**DIRECTIONS:** Print each record below exactly as it appears.

Stored data:
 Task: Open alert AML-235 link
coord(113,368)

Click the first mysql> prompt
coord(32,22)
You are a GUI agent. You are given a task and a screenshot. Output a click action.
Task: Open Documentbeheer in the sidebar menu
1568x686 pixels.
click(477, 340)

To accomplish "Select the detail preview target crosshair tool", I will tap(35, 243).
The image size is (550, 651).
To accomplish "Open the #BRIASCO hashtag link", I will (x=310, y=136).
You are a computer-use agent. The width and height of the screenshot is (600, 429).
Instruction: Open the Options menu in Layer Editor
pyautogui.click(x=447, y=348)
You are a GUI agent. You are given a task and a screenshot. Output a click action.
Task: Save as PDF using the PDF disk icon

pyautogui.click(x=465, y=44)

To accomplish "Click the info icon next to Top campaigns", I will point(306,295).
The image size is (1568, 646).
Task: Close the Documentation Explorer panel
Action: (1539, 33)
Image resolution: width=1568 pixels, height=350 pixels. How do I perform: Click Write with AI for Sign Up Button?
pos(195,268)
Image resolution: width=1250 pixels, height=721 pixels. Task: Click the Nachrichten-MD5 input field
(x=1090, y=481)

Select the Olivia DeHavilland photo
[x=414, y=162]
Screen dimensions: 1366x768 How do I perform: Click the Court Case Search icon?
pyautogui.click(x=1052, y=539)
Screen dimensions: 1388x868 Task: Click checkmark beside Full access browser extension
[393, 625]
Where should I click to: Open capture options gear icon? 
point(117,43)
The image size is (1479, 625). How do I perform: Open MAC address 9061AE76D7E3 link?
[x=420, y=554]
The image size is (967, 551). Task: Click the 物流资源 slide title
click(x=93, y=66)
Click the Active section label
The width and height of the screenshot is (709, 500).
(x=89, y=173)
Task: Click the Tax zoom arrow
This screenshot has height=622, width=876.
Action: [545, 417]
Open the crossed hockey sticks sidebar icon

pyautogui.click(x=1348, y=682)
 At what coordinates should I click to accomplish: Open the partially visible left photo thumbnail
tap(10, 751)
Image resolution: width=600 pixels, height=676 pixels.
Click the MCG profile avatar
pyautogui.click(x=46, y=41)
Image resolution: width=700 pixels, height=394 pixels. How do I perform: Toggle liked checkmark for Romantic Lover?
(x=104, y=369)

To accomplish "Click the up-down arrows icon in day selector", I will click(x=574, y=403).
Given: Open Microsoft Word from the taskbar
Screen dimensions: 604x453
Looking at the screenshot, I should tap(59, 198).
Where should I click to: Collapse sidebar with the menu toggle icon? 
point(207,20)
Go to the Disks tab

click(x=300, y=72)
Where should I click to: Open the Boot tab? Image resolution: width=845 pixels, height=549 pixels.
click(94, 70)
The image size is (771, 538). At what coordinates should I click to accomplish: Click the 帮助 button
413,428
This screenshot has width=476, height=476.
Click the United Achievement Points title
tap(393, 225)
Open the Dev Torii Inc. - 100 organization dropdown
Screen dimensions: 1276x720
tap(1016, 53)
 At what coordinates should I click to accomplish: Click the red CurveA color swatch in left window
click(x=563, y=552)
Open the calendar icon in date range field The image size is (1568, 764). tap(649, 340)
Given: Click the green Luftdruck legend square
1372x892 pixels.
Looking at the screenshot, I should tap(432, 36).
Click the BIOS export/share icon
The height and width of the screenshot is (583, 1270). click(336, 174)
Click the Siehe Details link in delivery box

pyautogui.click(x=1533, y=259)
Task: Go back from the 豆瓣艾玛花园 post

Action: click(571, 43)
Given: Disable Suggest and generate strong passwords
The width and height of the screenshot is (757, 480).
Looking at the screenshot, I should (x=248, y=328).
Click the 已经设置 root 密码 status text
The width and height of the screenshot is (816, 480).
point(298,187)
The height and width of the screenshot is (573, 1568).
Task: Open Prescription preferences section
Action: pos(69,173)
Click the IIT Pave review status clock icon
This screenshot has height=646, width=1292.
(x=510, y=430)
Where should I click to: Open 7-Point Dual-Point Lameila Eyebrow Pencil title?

**RESULT OF THE EXERCISE:**
 Task: Open alert AML-235 link
coord(113,368)

Click the first mysql> prompt
coord(32,22)
You are a GUI agent. You are given a task and a screenshot. Output a click action.
Task: Open Documentbeheer in the sidebar menu
1568x686 pixels.
click(477, 340)

To accomplish "Select the detail preview target crosshair tool", I will tap(35, 243).
The image size is (550, 651).
To accomplish "Open the #BRIASCO hashtag link", I will (x=310, y=136).
You are a computer-use agent. The width and height of the screenshot is (600, 429).
Instruction: Open the Options menu in Layer Editor
pyautogui.click(x=447, y=348)
You are a GUI agent. You are given a task and a screenshot. Output a click action.
Task: Save as PDF using the PDF disk icon

pyautogui.click(x=465, y=44)

To accomplish "Click the info icon next to Top campaigns", I will point(306,295).
The image size is (1568, 646).
Task: Close the Documentation Explorer panel
Action: (1539, 33)
Image resolution: width=1568 pixels, height=350 pixels. How do I perform: Click Write with AI for Sign Up Button?
pos(195,268)
Image resolution: width=1250 pixels, height=721 pixels. Task: Click the Nachrichten-MD5 input field
(x=1090, y=481)

Select the Olivia DeHavilland photo
[x=414, y=162]
Screen dimensions: 1366x768 How do I perform: Click the Court Case Search icon?
pyautogui.click(x=1052, y=539)
Screen dimensions: 1388x868 Task: Click checkmark beside Full access browser extension
[393, 625]
Where should I click to: Open capture options gear icon? 
point(117,43)
The image size is (1479, 625). How do I perform: Open MAC address 9061AE76D7E3 link?
[x=420, y=554]
The image size is (967, 551). Task: Click the 物流资源 slide title
click(x=93, y=66)
Click the Active section label
The width and height of the screenshot is (709, 500).
(x=89, y=173)
Task: Click the Tax zoom arrow
This screenshot has height=622, width=876.
Action: [545, 417]
Open the crossed hockey sticks sidebar icon

pyautogui.click(x=1348, y=682)
 At what coordinates should I click to accomplish: Open the partially visible left photo thumbnail
tap(10, 751)
Image resolution: width=600 pixels, height=676 pixels.
Click the MCG profile avatar
pyautogui.click(x=46, y=41)
Image resolution: width=700 pixels, height=394 pixels. How do I perform: Toggle liked checkmark for Romantic Lover?
(x=104, y=369)

To accomplish "Click the up-down arrows icon in day selector", I will click(x=574, y=403).
Given: Open Microsoft Word from the taskbar
Screen dimensions: 604x453
Looking at the screenshot, I should tap(59, 198).
Where should I click to: Collapse sidebar with the menu toggle icon? 
point(207,20)
Go to the Disks tab

click(x=300, y=72)
Where should I click to: Open the Boot tab? Image resolution: width=845 pixels, height=549 pixels.
click(94, 70)
The image size is (771, 538). At what coordinates should I click to accomplish: Click the 帮助 button
413,428
This screenshot has width=476, height=476.
Click the United Achievement Points title
tap(393, 225)
Open the Dev Torii Inc. - 100 organization dropdown
Screen dimensions: 1276x720
tap(1016, 53)
 At what coordinates should I click to accomplish: Click the red CurveA color swatch in left window
click(x=563, y=552)
Open the calendar icon in date range field The image size is (1568, 764). tap(649, 340)
Given: Click the green Luftdruck legend square
1372x892 pixels.
Looking at the screenshot, I should tap(432, 36).
Click the BIOS export/share icon
The height and width of the screenshot is (583, 1270). click(336, 174)
Click the Siehe Details link in delivery box

pyautogui.click(x=1533, y=259)
Task: Go back from the 豆瓣艾玛花园 post

Action: click(571, 43)
Given: Disable Suggest and generate strong passwords
The width and height of the screenshot is (757, 480).
Looking at the screenshot, I should (x=248, y=328).
Click the 已经设置 root 密码 status text
The width and height of the screenshot is (816, 480).
point(298,187)
The height and width of the screenshot is (573, 1568).
Task: Open Prescription preferences section
Action: pos(69,173)
Click the IIT Pave review status clock icon
This screenshot has height=646, width=1292.
(x=510, y=430)
Where should I click to: Open 7-Point Dual-Point Lameila Eyebrow Pencil title?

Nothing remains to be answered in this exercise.